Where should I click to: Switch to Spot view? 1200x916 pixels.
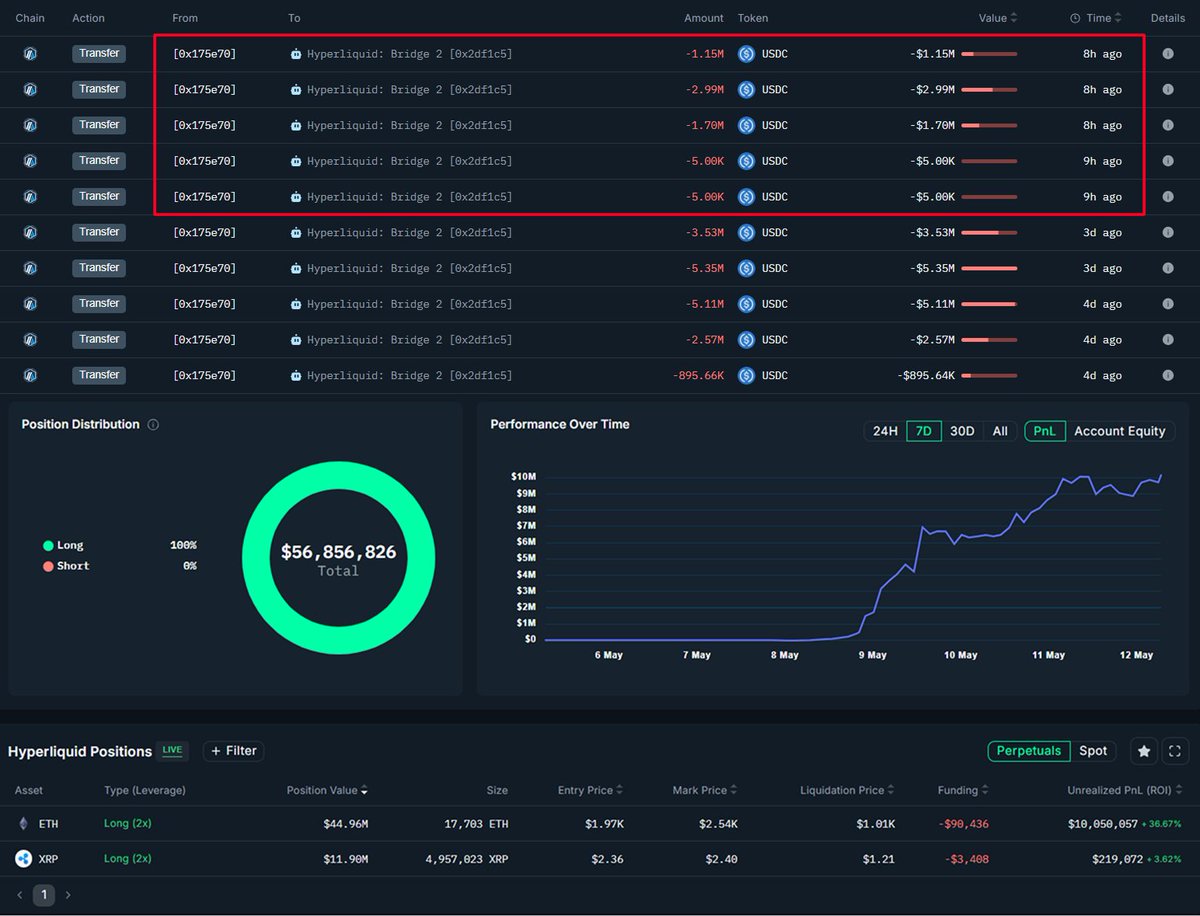point(1093,750)
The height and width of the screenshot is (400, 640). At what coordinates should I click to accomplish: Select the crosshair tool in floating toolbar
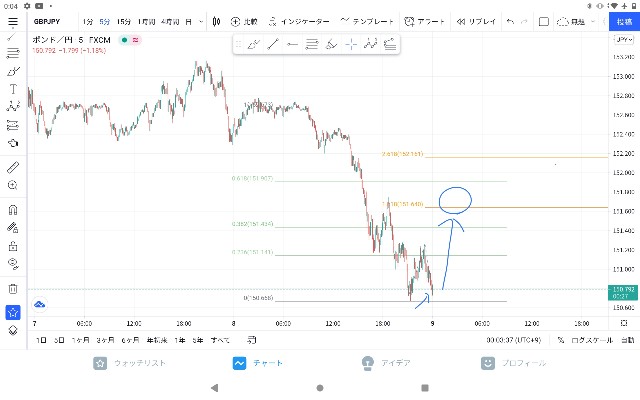[x=351, y=44]

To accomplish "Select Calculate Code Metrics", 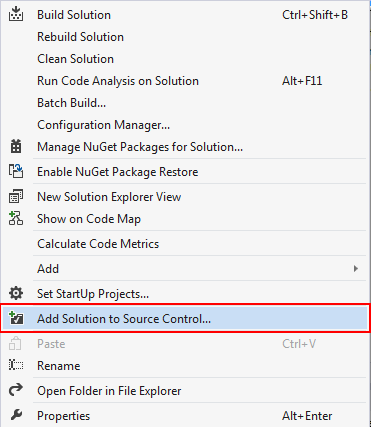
-=-=-
EXERCISE AIM: Exclude every image and return the material above exactly.

WRITTEN SOLUTION:
Where should I click to: Switch to Spot view? 1200x916 pixels.
point(1093,750)
The height and width of the screenshot is (400, 640). At what coordinates should I click to accomplish: Select the crosshair tool in floating toolbar
[x=351, y=44]

To accomplish "Select Calculate Code Metrics", 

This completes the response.